As a final note, I am upset by the narrative justifying these proposals as they negatively attribute “bad intentions” to many long-standing tax structures.  The use of words such as “loopholes”, “top 1%” and “split income” are not part of a healthy debate. As indicated above, I would suggest that the top earning taxpayers are paying more than their fair share and under the present Government are the only taxpayers whose marginal tax rates have increased.

The examples given in the Release deal with “easy situations” and ignore basic truths (such as the perks given to highly paid employees versus self-employed persons who use companies). There is almost a pejorative taint to anyone who uses a private corporation to defer tax; yet, the Government boasts elsewhere that Canada’s corporate tax rates are relatively low and this has helped the Canadian economy.

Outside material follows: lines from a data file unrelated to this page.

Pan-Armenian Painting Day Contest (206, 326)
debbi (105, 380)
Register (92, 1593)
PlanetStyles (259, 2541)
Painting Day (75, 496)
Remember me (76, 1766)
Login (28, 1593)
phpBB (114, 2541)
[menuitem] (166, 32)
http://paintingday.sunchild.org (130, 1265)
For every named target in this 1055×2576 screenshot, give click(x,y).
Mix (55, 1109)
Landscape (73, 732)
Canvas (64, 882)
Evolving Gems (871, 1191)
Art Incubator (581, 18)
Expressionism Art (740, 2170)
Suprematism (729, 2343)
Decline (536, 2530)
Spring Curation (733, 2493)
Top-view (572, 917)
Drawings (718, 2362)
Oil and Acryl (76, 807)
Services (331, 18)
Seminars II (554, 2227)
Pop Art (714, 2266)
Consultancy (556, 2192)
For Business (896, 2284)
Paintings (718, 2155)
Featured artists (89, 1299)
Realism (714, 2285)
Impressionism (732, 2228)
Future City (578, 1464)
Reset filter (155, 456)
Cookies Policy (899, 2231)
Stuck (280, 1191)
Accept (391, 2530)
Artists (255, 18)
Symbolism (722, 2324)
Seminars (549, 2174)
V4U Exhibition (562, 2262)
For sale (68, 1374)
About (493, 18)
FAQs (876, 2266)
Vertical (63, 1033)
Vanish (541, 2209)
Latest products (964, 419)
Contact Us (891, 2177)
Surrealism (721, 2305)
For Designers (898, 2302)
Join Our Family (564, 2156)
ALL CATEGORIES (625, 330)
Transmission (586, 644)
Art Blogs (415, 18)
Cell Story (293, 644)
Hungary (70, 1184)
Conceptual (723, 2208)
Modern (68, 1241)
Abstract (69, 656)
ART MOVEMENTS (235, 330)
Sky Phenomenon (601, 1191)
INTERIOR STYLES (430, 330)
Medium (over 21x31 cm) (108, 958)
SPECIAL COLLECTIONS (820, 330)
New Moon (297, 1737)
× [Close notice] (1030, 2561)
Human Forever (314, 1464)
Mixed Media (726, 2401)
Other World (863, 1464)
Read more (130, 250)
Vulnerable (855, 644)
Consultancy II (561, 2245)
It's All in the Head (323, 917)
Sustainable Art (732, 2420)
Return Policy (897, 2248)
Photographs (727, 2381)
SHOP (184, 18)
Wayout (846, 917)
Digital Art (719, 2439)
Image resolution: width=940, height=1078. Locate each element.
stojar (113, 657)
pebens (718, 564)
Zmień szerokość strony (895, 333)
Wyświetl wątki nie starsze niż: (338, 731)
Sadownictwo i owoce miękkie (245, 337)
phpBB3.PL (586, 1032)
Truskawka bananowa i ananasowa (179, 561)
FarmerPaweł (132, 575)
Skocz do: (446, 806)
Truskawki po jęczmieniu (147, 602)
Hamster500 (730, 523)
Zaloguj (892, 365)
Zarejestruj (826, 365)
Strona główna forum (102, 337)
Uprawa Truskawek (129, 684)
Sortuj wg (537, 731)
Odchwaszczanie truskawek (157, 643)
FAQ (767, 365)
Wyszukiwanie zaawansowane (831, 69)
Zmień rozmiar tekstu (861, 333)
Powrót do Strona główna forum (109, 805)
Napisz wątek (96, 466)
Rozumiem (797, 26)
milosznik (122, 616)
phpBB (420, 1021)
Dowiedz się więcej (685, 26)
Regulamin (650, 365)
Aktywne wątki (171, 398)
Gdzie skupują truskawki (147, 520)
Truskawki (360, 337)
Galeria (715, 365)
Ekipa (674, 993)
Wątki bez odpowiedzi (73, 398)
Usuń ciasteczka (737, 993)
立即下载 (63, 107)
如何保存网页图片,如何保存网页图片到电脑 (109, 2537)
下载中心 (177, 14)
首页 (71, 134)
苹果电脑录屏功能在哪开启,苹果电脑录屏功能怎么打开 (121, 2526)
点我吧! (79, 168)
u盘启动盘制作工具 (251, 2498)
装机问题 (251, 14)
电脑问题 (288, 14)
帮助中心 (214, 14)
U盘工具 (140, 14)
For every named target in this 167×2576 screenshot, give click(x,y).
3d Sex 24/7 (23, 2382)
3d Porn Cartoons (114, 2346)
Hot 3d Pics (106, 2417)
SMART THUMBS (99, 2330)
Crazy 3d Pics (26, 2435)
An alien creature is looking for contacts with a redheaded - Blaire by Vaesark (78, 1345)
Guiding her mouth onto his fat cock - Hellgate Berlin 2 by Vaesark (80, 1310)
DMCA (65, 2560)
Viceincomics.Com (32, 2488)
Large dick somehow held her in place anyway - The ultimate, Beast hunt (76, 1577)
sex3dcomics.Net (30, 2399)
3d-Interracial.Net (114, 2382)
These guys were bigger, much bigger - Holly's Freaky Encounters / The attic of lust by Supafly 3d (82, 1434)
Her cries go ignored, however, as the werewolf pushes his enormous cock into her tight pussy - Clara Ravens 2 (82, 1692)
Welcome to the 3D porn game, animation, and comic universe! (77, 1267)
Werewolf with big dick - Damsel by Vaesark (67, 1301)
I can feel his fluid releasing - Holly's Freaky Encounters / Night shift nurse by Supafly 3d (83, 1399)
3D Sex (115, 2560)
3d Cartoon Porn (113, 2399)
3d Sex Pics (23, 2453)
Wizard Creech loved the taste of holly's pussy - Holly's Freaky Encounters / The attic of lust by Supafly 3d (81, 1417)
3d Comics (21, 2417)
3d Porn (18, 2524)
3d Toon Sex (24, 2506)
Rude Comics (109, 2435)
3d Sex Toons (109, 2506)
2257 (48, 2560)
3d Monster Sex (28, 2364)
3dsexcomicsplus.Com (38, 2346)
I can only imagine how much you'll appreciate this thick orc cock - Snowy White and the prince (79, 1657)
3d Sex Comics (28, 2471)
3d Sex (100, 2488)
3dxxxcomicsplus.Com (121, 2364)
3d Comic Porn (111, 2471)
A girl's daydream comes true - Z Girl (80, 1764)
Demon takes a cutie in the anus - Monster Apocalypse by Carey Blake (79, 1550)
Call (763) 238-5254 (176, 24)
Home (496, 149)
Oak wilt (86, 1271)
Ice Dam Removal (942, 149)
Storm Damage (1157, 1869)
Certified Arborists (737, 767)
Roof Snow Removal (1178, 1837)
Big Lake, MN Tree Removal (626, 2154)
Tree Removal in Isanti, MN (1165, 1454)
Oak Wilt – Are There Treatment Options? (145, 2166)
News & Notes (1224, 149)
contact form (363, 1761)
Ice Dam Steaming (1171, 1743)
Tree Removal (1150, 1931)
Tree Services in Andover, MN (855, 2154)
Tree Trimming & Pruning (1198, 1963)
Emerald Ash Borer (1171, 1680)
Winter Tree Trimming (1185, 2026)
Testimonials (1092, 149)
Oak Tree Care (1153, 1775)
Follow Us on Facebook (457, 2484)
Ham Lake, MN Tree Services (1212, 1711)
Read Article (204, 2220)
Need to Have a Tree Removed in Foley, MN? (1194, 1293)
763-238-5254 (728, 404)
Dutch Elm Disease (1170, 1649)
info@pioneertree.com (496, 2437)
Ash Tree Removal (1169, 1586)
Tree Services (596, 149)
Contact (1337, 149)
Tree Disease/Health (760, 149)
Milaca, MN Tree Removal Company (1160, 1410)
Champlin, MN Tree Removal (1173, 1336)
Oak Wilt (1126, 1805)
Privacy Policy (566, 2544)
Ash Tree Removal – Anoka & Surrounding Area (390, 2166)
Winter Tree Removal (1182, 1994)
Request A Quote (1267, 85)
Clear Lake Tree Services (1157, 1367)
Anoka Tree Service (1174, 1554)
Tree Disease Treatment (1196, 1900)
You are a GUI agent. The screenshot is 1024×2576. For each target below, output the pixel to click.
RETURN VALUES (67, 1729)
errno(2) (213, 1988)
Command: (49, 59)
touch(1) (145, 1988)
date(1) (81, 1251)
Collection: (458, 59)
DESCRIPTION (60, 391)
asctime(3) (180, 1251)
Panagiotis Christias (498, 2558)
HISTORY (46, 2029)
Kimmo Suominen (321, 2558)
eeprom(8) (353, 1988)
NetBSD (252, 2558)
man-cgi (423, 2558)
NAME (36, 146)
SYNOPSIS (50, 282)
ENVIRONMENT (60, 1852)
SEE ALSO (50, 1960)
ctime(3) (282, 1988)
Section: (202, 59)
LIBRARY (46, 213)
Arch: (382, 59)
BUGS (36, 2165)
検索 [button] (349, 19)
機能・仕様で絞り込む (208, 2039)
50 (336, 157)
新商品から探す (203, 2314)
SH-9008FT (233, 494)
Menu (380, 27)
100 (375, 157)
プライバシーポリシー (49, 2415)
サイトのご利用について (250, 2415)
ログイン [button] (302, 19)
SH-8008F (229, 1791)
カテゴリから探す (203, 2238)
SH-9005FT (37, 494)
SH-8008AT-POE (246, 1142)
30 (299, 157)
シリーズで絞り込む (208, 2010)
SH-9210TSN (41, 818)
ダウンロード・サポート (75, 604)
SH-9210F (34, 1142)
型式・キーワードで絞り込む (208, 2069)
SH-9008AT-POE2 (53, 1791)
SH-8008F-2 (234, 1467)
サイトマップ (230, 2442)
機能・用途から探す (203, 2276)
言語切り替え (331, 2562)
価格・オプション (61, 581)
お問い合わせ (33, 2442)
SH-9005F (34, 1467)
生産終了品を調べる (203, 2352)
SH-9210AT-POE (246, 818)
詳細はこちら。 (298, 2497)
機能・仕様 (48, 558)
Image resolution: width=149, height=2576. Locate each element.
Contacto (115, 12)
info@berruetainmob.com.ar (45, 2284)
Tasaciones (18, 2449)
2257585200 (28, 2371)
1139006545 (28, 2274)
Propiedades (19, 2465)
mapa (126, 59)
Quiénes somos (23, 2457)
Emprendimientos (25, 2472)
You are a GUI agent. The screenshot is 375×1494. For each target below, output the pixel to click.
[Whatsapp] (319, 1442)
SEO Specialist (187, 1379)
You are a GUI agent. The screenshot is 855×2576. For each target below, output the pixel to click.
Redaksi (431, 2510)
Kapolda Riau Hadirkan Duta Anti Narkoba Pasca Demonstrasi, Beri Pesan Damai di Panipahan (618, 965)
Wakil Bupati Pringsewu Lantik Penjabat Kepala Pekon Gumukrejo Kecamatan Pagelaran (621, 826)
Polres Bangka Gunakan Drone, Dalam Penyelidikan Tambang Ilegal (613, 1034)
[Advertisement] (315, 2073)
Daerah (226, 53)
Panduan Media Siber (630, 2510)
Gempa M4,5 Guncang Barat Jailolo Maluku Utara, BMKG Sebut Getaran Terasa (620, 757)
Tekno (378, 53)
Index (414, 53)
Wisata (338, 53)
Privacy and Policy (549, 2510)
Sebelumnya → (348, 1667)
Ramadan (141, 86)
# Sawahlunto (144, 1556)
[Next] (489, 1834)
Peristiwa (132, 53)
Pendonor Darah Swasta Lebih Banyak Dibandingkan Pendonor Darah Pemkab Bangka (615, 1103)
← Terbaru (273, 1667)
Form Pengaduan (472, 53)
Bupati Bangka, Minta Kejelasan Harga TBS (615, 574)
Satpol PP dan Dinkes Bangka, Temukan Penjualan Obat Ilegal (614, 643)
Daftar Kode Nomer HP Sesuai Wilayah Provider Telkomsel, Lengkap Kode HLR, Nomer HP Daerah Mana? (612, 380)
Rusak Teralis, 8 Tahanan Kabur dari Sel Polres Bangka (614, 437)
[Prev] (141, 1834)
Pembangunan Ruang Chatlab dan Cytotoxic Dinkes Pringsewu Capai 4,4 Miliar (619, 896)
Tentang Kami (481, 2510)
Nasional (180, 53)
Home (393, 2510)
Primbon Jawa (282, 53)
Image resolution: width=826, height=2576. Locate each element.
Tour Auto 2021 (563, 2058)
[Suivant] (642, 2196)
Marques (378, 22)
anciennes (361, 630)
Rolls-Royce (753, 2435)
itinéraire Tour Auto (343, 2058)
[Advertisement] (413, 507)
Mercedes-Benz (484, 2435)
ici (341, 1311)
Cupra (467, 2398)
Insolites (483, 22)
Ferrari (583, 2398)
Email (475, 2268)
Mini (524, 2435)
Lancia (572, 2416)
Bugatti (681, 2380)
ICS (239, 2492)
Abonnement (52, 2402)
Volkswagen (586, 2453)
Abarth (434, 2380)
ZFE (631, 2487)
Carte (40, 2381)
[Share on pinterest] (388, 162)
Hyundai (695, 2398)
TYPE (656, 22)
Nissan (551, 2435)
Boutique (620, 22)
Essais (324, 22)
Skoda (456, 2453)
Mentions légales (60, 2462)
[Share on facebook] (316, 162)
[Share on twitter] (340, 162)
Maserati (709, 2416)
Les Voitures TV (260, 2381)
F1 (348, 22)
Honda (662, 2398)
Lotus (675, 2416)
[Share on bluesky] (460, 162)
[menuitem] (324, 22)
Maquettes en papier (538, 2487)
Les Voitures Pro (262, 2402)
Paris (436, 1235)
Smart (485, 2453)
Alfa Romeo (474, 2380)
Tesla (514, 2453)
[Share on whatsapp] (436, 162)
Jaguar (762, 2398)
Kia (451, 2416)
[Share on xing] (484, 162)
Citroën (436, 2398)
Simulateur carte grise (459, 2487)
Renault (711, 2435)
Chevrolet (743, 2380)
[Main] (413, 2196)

Finally, I am certain that these rules will negatively affect entrepreneurial families who have started businesses. This, I believe, will result in a net negative to our country as such entrepreneurs have been the biggest job creators for our economy.  (According to a recent article I read, small businesses in Canada employ over 8.2 million individuals in Canada, 70.5% of the total private labour force and 54% of payroll).  Undoubtedly, with tax rates well in excess of 50%, will cause a number of wealthy Canadian entrepreneurs to move from Canada which will result in a reduction of total taxes paid.  Also, the targeting (intentional or not) of estates and families makes little sense to me.

I would be willing to discuss my comments and other observations with you if you should so desire. Alternately, I would be glad to meet with any other persons who were involved with the drafting of the Release. Also, I have copied the Finance Minister on this letter, so he is aware of my thoughts in this matter.